Why The Last Airbender Was Doomed From The Beginning

It’s been over ten years since the flop known as The Last Airbender hit movie theaters, yet the scars from the Avatar film still run deep. Originally planned as a trilogy, the live-action franchise was instantly killed when the film failed to make back its expensive $280 million production costs. The M. Night Shyamalan vehicle was trashed by critics, who called the film a joyless, directionless, misguided, and horribly acted feature that fails to properly represent the original source material. I can spend all day explaining why The Last Airbender is a horrible movie, but I’m pretty sure that’s been a well-covered topic at this point. However, the film was actually doomed from the beginning, thus it really didn’t have a chance at success the moment M. Night Shyamalan was attached to the popular franchise. Let’s examine the reasons why The Last Airbender was doomed from the start.

Adapting A Long-Running Anime Series Was Never Going To Be Easy

In total, Avatar has 54 episodes within the span of three seasons. Granted, some of those episodes end up being filler; however, even those shows have a form of character development. It’s incredibly hard to tone down the 20-episodes of season one into a two-hour film. Unfortunately, we simply get the basics of the show, which is Aang trying to take down the fire nation. The film feels like cliff notes of the actual series, as we never get to truly know Aang as a person and his character growth is barely existent. It’s understandable that someone like Jet doesn’t make the cut of the film. While a strong character, he doesn’t serve a main purpose for the overall arc. However, the film glosses over Aang’s lessons on becoming a full Avatar and in turn, it skips the big character moments that come with him training to defeat the fire lord. I’m not stating that the movie should’ve been a two-hour exercise of watching Aang, Katara, and Sokka training for the big battle against the fire nation, but the key issues lie with the character development of Aang was a necessary tool that Shyamalan should’ve focused on. In the anime, Aang is a fun-loving, but immature kid who eventually matures over time, but the live-action movie showcases an intensely serious young boy. Couple that with the fact that Katara and Sokka don’t serve much of a purpose other than being Aang’s sidekicks with dry personalities, then the experience was never going to match the original series. It also barely scratches the surface with Prince Zuko. Overall, the film is an unnecessarily grim and dour version of the Avatar world. It doesn’t even come close to matching the spirit of the anime series and the actors feel miscast for the roles that they’re given. Speaking of the actors…

The Last Airbender Was Cast Terribly

Let’s put aside the fact that this predominantly Asian source material should’ve had an Asian cast. Let’s ignore that painful fact.

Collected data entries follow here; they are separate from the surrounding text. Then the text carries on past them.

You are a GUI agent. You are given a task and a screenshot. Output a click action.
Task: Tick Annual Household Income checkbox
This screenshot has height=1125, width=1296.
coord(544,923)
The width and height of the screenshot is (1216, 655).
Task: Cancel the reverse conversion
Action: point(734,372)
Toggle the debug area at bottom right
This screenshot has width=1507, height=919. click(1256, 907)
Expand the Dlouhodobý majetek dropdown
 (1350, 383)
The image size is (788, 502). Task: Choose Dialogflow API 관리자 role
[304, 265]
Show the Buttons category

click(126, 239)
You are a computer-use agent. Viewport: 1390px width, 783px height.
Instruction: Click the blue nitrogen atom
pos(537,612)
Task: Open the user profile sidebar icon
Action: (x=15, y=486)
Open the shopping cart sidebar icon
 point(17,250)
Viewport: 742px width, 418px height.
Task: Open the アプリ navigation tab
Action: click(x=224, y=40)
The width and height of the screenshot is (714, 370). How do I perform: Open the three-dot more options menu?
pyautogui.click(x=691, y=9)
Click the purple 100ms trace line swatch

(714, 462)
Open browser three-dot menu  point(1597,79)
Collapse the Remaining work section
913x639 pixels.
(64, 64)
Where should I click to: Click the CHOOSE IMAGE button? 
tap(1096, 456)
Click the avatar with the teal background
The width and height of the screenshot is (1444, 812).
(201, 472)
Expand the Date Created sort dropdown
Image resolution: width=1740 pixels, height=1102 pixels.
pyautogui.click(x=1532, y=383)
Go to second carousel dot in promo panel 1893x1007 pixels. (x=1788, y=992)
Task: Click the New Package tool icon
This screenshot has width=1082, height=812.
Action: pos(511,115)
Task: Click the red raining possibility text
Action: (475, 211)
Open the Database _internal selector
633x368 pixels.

If you’re going to have white actors take over iconic roles, can they at least be good? I don’t know the exact auditioning process, but these feel like bottom-of-the-barrel actors chosen to carry the load. Aang, Katara, and Sokka are not in The Last Airbender. The actors never embody the spirit of these popular anime characters as everyone is so dry and bland that there’s no personality or charisma showing. I don’t mean to be so harsh to Noah Ringer, Nicola Peltz, and Jackson Rathbone, but I can’t pretend that the acting was not a major issue of the film. I’m pretty sure they gave it their all, but they shouldn’t have been cast in the first place. The only actor that does a decent job is Dev Patel, which is no surprise given the talent of Mr. Slumdog Millionaire.

The Wrong Director Was Hired For The Last Airbender

At the end of the day, it all comes down to the director attached and M. Night Shyamalan doesn’t match the style of the Avatar series. You don’t particularly have to be a fan of the source material, but Shyamalan has never directed a film akin to The Last Airbender. Avatar isn’t just a kids series, it tackles mature themes that can resonate with teenagers and adults. Shyamalan noticeably stripped fun out of the film and approached it as a movie targeted at kids (Which is odd since this is a kids film). Even then, Shyamalan doesn’t have much experience in kids features. He did write Stuart Litle and directed Wide Awake; however, it’s notable that Shyamalan’s style works better when he’s making movies like Sixth Sense or Unbreakable. Shyamalan tried to make The Last Airbender his own, and the movie turns out to be a bland mess featuring decent CGI. Shyamalan is a talented director, let’s get that straight; however, he was simply out of his element here. His approach to the source material was all wrong from the beginning, thus signaling the demise of the popular franchise.